Your brother is being greedy. You needed help: your mother gave it. I expect if he's needed help too, she'd havedone the same for him.

Without knowing more about his circumstances it's impossible to tell, but I expect that as a single parent to 3 children, you need it more than he does!

Darlingx · 27/05/2021 06:51

The paperwork was for the Divorce settlement sadly the judge wasn’t interested so your mother just wanted to look after you she did not hold you to it . You looked after her when she needed you in return. You are leaving the cancer / ex behind in the past. Sorry your brother has let money reveal the ugly side and been so tactless of course you will do things with legal advice to the book and treasure your recovery and wonderful mother daughter relationship hold on to that let go of the bad misfortune past and do something wise with your mother’s savings she left you. At least you don’t have to share it with the ex going forward your mother would have been happy about that . My mother put her inheritance into my father’s business and he ran off with all the money by hiding it in his other woman’s estate . Too long to explain but stress from your Divorce , money worries is just toxic as u know. I think you are clear of that and it’s not worth letting your brother put you back into another battle. Your wiser and a survivor. Your grieving and all the drama your brother is creating is completely uncalled for considering what you have been through shame on him no wonder you were put in charge keep a steady nerve and get through it by keeping the peace with proper legal advice. Morally you’ve probably paid back in kind but as u know the legal profession is not interested in morals just learn the lesson going forward your in good prospects for your future and your mother would want you to enjoy that freedom.

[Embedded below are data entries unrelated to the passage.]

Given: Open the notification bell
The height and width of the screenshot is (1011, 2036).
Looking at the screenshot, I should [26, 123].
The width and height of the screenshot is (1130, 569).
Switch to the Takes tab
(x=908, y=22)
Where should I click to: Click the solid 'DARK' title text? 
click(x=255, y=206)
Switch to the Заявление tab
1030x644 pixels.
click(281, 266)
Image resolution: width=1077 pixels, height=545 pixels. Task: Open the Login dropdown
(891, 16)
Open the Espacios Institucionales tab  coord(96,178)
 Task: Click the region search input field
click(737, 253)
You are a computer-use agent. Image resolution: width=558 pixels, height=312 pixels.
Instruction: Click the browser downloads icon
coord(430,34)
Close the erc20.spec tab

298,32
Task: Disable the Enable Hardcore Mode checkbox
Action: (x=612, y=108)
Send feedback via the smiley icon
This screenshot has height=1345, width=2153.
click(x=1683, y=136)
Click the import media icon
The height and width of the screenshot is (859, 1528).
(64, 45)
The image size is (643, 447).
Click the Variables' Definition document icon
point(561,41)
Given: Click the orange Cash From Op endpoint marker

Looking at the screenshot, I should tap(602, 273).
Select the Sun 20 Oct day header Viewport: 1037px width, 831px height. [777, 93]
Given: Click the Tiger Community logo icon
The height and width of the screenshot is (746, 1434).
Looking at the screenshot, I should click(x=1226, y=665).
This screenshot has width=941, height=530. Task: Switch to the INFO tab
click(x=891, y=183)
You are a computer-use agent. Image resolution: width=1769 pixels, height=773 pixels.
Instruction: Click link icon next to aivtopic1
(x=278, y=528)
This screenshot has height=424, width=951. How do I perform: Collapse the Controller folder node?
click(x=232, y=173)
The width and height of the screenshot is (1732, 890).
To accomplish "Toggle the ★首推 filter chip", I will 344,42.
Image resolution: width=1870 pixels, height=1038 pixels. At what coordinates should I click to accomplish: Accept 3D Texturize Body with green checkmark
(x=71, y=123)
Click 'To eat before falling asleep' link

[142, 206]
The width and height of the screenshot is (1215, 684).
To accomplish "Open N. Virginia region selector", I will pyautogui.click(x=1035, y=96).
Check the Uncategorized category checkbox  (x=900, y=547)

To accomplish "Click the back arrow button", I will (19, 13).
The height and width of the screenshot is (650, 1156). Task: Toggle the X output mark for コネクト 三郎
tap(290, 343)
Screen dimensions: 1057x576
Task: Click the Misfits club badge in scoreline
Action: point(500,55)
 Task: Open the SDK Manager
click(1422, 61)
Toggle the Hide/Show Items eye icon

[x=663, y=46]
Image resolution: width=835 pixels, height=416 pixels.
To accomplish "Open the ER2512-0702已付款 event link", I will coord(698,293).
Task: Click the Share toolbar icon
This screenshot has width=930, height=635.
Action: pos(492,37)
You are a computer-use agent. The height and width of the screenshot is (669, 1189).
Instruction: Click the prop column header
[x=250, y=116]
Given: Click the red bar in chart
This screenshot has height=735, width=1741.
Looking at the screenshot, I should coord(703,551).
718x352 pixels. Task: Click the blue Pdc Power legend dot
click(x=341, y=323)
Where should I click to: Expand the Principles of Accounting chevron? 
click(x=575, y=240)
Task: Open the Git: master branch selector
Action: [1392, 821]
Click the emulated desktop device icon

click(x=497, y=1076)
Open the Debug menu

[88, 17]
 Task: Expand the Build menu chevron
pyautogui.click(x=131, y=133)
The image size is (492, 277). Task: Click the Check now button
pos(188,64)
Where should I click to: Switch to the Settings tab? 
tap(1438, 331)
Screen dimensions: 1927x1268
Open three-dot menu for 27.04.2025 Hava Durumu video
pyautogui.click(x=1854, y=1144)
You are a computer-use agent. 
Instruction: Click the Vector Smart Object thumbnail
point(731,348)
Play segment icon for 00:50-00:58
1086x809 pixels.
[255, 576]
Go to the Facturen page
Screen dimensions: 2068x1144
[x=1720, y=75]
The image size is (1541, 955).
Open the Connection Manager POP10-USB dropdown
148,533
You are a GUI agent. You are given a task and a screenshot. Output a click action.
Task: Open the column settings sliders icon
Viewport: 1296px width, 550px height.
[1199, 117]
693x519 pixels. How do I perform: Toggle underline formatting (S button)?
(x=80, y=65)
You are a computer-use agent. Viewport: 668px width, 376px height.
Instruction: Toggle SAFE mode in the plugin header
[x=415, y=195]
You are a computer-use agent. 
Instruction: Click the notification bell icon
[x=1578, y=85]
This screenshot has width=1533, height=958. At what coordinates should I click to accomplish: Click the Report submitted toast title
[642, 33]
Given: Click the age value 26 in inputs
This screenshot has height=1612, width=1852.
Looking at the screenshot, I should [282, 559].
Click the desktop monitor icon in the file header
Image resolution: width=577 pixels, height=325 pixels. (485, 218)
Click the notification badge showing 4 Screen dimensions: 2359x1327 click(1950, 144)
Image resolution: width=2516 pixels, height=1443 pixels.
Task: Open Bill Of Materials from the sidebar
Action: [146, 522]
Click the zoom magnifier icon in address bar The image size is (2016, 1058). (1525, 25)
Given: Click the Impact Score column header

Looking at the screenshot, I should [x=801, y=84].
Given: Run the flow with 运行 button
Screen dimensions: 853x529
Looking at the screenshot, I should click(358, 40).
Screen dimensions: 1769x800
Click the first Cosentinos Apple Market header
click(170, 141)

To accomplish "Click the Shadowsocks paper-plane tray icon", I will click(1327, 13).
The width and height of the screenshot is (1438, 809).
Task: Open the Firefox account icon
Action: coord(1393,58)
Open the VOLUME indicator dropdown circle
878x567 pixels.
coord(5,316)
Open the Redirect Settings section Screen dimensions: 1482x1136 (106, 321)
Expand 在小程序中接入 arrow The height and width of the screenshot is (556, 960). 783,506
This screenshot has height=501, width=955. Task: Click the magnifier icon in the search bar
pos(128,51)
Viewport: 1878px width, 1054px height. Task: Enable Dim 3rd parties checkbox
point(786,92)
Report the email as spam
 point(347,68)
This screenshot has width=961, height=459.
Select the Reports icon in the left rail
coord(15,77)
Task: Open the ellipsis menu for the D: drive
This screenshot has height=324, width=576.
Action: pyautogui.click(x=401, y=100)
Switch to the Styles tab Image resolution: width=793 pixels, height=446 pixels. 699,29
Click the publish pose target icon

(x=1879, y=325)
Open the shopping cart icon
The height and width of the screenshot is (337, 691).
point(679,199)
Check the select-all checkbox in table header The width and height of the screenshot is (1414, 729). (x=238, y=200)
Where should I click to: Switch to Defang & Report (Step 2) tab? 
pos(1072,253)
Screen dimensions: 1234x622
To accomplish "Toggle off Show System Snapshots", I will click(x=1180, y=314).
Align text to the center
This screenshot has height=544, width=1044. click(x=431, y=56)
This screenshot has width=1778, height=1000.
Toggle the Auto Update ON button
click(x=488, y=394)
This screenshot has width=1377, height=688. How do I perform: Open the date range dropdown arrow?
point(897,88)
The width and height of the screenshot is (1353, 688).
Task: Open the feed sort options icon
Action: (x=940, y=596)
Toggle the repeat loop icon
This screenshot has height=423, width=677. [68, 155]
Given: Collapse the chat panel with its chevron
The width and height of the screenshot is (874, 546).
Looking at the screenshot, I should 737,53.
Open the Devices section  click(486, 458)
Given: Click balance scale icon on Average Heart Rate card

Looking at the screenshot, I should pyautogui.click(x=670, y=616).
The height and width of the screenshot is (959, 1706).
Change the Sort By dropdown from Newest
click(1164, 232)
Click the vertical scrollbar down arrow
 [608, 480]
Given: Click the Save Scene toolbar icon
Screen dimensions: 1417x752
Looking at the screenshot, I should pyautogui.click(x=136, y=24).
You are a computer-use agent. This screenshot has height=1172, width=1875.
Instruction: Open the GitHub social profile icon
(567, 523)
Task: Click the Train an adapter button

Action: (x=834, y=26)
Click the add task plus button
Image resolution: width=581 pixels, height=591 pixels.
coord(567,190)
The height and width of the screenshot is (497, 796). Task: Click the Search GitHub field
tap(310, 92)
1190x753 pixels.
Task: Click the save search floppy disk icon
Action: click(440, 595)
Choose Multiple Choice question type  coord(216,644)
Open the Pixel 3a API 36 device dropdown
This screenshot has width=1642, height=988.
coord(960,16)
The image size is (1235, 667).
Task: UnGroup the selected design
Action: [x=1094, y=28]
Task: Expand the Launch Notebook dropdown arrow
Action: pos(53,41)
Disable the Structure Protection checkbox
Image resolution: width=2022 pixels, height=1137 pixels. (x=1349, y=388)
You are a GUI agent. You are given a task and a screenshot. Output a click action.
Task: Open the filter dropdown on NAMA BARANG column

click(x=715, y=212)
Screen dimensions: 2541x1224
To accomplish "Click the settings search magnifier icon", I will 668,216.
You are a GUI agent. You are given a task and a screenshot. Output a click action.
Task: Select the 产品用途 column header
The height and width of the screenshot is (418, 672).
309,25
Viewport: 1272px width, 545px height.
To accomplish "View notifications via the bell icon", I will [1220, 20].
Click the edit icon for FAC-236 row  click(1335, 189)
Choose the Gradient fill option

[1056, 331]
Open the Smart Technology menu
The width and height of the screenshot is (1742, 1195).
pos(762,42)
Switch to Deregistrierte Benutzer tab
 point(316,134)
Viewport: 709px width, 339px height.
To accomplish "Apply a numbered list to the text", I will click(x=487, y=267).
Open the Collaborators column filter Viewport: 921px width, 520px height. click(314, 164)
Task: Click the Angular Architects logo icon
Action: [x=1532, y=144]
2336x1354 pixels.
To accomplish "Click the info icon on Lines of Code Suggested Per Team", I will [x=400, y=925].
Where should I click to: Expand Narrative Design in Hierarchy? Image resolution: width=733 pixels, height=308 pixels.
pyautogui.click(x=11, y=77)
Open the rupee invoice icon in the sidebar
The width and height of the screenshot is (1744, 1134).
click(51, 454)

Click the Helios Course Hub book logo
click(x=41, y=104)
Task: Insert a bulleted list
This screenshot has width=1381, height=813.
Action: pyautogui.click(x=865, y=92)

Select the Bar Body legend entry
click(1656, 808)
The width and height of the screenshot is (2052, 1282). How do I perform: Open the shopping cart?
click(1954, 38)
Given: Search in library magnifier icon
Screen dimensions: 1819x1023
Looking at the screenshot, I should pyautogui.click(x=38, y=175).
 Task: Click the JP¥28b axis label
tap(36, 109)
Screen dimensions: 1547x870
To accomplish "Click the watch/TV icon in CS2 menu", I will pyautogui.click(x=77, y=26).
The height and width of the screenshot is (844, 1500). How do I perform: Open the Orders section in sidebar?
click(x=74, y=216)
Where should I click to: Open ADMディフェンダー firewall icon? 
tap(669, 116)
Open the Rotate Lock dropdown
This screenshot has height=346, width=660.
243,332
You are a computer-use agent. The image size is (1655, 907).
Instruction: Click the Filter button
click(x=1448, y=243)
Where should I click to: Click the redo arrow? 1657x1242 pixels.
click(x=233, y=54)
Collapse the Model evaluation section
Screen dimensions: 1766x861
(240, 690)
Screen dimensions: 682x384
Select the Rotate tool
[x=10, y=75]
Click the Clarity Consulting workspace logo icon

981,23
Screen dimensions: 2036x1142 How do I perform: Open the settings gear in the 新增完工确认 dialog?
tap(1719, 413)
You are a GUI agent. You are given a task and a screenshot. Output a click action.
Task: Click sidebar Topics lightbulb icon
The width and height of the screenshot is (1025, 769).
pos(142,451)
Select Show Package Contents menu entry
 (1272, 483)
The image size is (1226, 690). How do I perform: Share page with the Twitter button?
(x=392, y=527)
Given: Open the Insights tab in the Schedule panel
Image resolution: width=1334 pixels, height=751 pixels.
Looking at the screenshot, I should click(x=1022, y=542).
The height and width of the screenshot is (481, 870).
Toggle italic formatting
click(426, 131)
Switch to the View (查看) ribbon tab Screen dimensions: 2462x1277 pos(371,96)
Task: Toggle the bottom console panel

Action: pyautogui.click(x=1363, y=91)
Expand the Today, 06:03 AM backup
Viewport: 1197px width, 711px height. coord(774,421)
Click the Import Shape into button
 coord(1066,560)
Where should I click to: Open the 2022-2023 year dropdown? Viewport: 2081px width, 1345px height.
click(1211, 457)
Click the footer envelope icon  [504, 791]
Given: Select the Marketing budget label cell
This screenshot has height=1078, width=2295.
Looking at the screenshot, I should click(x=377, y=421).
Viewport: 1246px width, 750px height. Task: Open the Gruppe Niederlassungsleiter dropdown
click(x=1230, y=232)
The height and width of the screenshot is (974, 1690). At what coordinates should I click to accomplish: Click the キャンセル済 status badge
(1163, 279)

LuaDipa · 27/05/2021 09:12

I’m interested to know how much care your db provided.

Personally I wouldn’t pay it back. Your dm never asked and I am sure that is because she appreciated what you did for her.

GeorgiaGirl52 · 27/05/2021 10:24

In the US, the executor of a will is paid a percentage of the estate. Check with a lawyer/solicitor in your area. The percentage you would get for executor duties might well wipe out any debt your brothers think you owe. (Which you really do not.)

knittingaddict · 27/05/2021 10:36

@GeorgiaGirl52

In the US, the executor of a will is paid a percentage of the estate. Check with a lawyer/solicitor in your area. The percentage you would get for executor duties might well wipe out any debt your brothers think you owe. (Which you really do not.)
This couldn't be more irrelevant. This isn't the US and executors don't get a percentage of the estate.
Librariesmakeshhhhappen · 27/05/2021 11:09

@GeorgiaGirl52

Everything you've posted is entirely nonsense.

She isnt in the U.S.

Executors over here do not get a percentage or fee or anything.

If you owe someone a debt here, and there is written proof that she does, and that person does, you still owe the estate that debt. It diesnt deisppear just because the person dies.

The mum wanted her whole estate split evenly between her children. That's what she has chosen to do. She also wanted that money paid back. So she wanted that money back and split evenly between her children.

Getting dementia and forgetting doesnt undo that, and her daughter shouldnt take advantage of her illness.